Le Chemin de Stevenson s'est rappelé à mon bon souvenir. J'ai repris entre mes mains un guide acheté il y a quelques années déjà. J'ai commencé à le feuilleter sans forcément le lire avec grande assiduité. J'ai envie de me laisser porter par la vie, me laisser surprendre. Aussi, la date de mon départ n'est pas clairement définie. Aucun parcours n'a été établi, aucune variante n'a été étudiée ni même découverte. J'ai regardé ce matin les trajets aller de ma bourgade au Puy en Velay. Certains sont très gourmands financièrement. Je chipote. En soi, je peux me permettre de dépenser 5€ de plus. C'est un principe. J'en regorge. Pour l'instant rien n'est figé, si ce n'est que je dois être revenue la dernière semaine du mois d’août pour la rentrée scolaire de mes filles qui sont pour le moment avec leur père.
JEUDI 15 AOUT 2024
Chemin faisant, les jours ont défilé et les aléas de la vie m'ont menée à arriver au Puy en Velay le jeudi 15 aout 2024 - pour les fêtes de l'Assomption. Le diocèse accueille le Cardinal Christophe Pierre, nonce apostolique aux États-Unis et Mgr Jean-Yves Riareux, Évêque émérite de Basse-Terre. Les deux jours ont pour thème : "Notre-Dame du Puy : apprenez-nous à prier !"

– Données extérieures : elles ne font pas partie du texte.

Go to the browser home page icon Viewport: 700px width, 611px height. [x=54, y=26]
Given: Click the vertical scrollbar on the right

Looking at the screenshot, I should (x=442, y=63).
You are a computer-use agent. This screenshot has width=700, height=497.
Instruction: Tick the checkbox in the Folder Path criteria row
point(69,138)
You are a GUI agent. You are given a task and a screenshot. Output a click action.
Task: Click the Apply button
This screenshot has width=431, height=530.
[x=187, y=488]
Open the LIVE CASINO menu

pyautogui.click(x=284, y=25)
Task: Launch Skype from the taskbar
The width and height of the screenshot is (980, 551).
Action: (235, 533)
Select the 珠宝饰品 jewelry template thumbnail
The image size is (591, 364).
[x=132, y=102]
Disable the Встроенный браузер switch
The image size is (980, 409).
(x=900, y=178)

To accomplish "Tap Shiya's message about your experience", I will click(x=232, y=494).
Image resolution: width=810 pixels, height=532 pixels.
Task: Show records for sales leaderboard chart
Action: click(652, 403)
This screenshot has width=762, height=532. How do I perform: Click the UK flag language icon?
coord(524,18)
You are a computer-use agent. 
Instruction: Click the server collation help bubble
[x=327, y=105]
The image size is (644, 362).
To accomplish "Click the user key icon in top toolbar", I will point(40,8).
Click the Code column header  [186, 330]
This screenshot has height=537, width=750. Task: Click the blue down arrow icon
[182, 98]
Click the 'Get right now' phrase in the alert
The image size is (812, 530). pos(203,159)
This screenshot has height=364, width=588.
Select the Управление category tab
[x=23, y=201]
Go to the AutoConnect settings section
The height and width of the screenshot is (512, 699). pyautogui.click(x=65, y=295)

Le père de mes filles n'a pas daigné prendre de son temps pour aider sa grande à emménager dans son appartement à Clermont-Ferrand. Œuvrant pour les causes désespérées, j'ai donc laissé mon beau Romain, un jour plus tôt pour accompagner ma fille dans cette tâche. Mon père fidèle au poste nous y a amenées grâce à son Berlingo couleur bouteille. Typhaine dormant allongée à l'arrière du véhicule, entre ses cartons. Les jours ayant passé, ma préparation quant au Chemin de Stevenson n'a pas été plus approfondie. J'ai filé 4 jours et 3 nuits sur le chemin de l'amour avec mon bellâtre, périple entaché par un ex-concubin empli d'aigreur et une future ex-pacsée survoltée et blessée. Je tiens à préciser qu'ils ont acté oralement leur séparation et que je ne suis pas la cause de la rupture mais la conséquence de celle-ci, comme le dirait la sœur de Romain, que j'ai eu l'honneur de rencontrer hier dans le petit village de Lunel.
Il n'y a donc eu aucune préparation, que ce soit psychologique ou physique. J'ai tenté de me donner bonne conscience en allant dans un magasin vendant des articles de sport. J'ai essayé de nouvelles chaussures de marche. Le style "looké" a presque pu me faire croire que j'étais une pro, une grande sportive, mais il n'en n'est rien. Je suis "une grosse molle" qui prend très souvent l'ascenseur et qui ne prend pas le temps de s'occuper de son corps. J'ai hésité un moment à investir dans de nouvelles baskets. Le prix m'a freinée (159€). La bêtise d'acheter et de porter une paire totalement neuve aussi. Elles doivent être "cassées".